┌─ Input records
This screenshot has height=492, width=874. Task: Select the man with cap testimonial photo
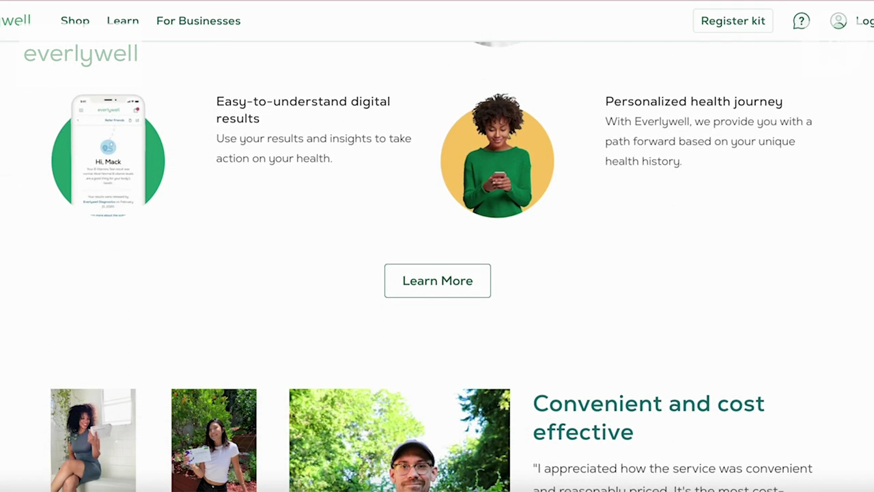click(x=399, y=440)
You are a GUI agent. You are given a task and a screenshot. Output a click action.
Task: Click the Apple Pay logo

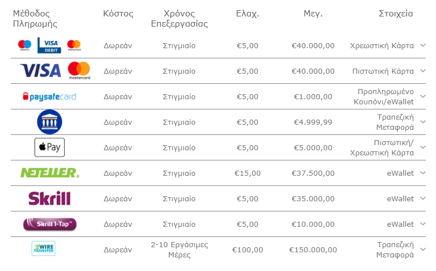click(49, 147)
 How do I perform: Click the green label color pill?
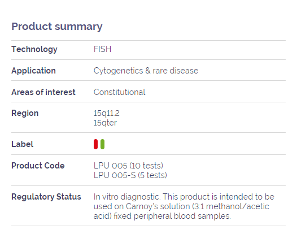(102, 144)
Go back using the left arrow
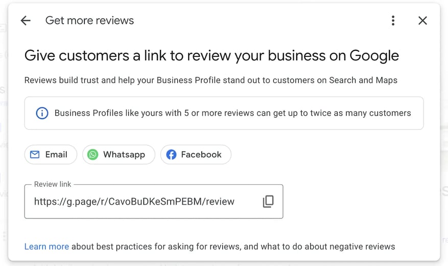 click(x=26, y=20)
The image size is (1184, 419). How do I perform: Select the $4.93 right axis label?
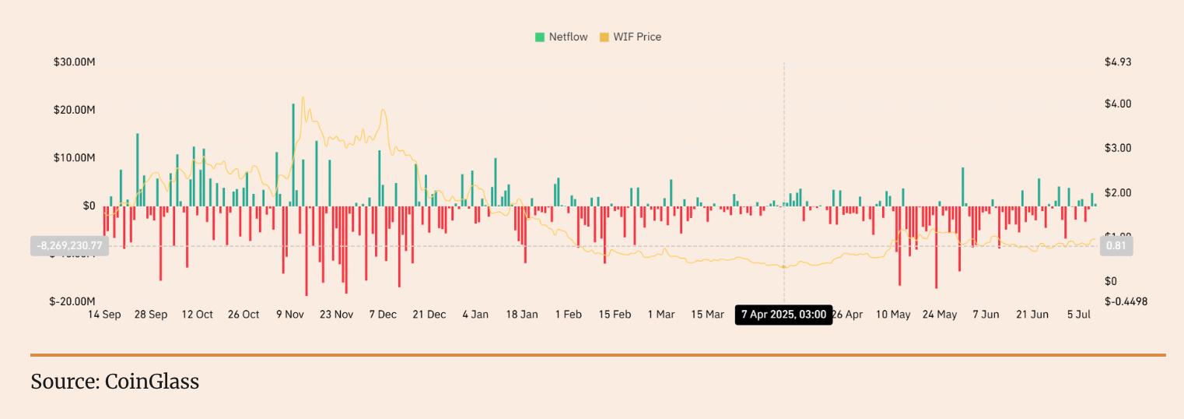tap(1118, 62)
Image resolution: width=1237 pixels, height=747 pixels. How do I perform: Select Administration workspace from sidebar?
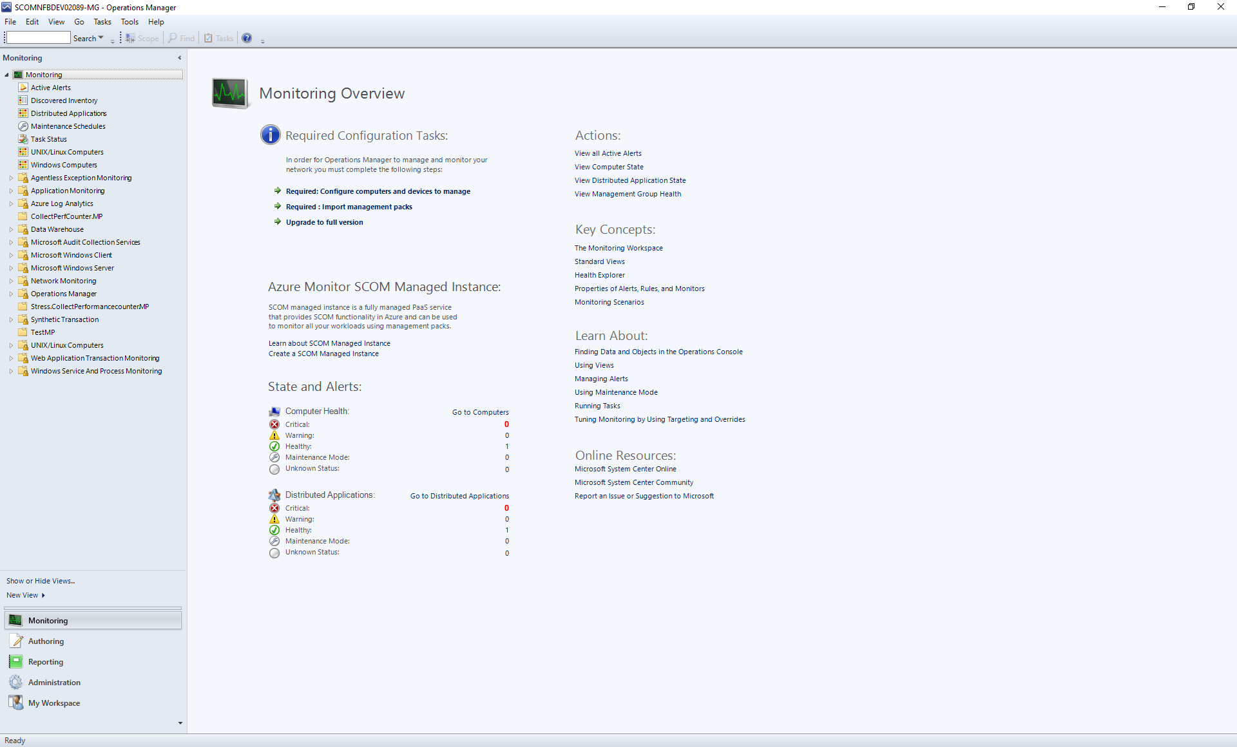pyautogui.click(x=53, y=682)
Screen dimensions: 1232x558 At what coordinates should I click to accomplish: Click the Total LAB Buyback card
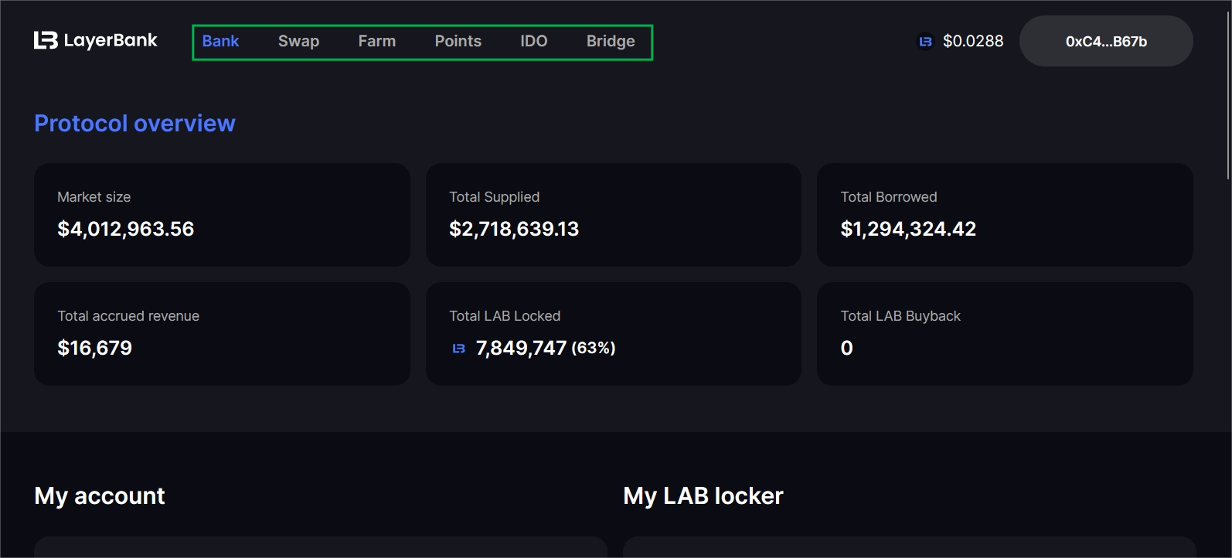tap(1004, 334)
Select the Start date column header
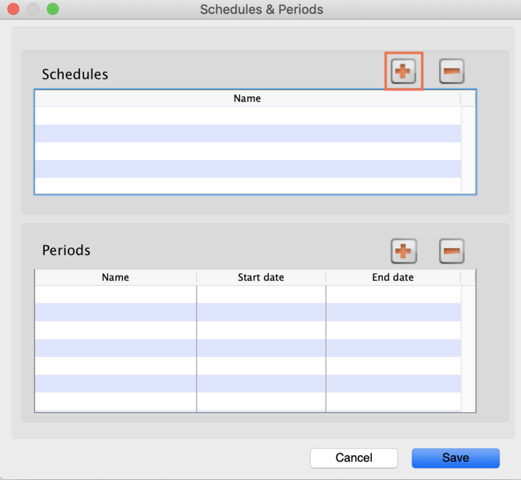 click(261, 277)
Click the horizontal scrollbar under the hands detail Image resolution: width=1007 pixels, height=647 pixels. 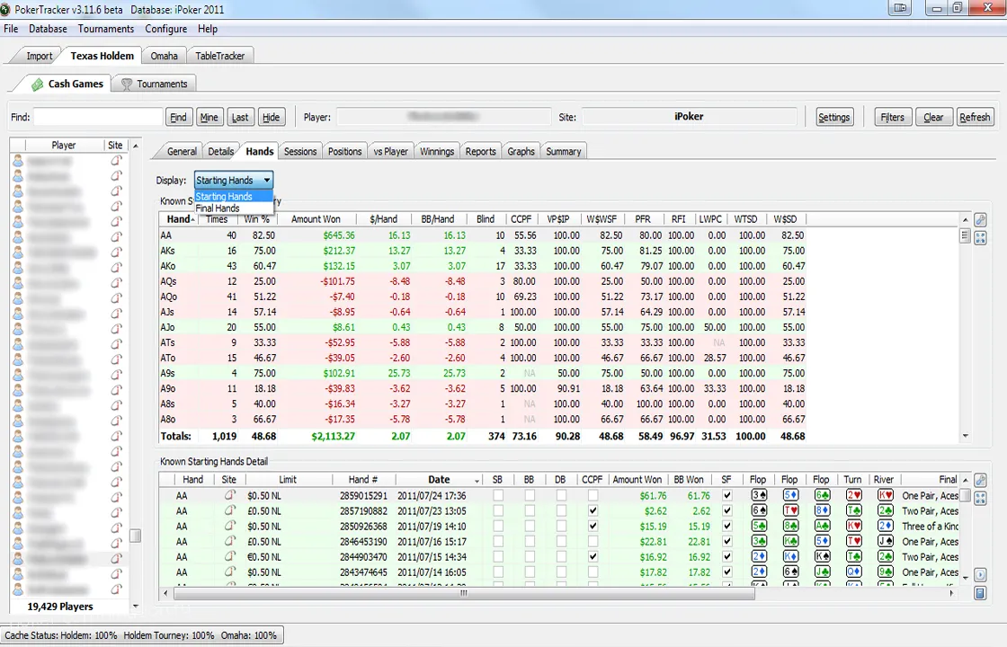coord(464,593)
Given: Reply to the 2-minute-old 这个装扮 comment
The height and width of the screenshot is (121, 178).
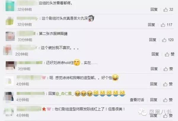Looking at the screenshot, I should pyautogui.click(x=155, y=54).
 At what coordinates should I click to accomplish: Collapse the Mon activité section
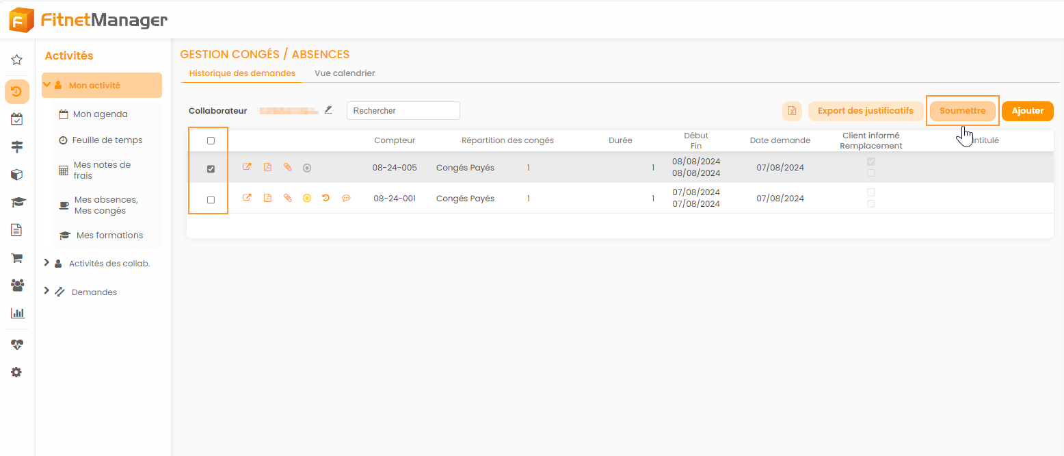(x=47, y=86)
└─
▶ Exercise goal
Exactly the lines from the one holding "Given: Reply to the 2-minute-old 这个装扮 comment" through the last line of the entries, both included, are to be duplicated; leave the pictures out.

▶ Solved exercise
Given: Reply to the 2-minute-old 这个装扮 comment
The height and width of the screenshot is (121, 178).
Looking at the screenshot, I should pyautogui.click(x=155, y=54).
 At what coordinates should I click to accomplish: Collapse the Mon activité section
(x=47, y=86)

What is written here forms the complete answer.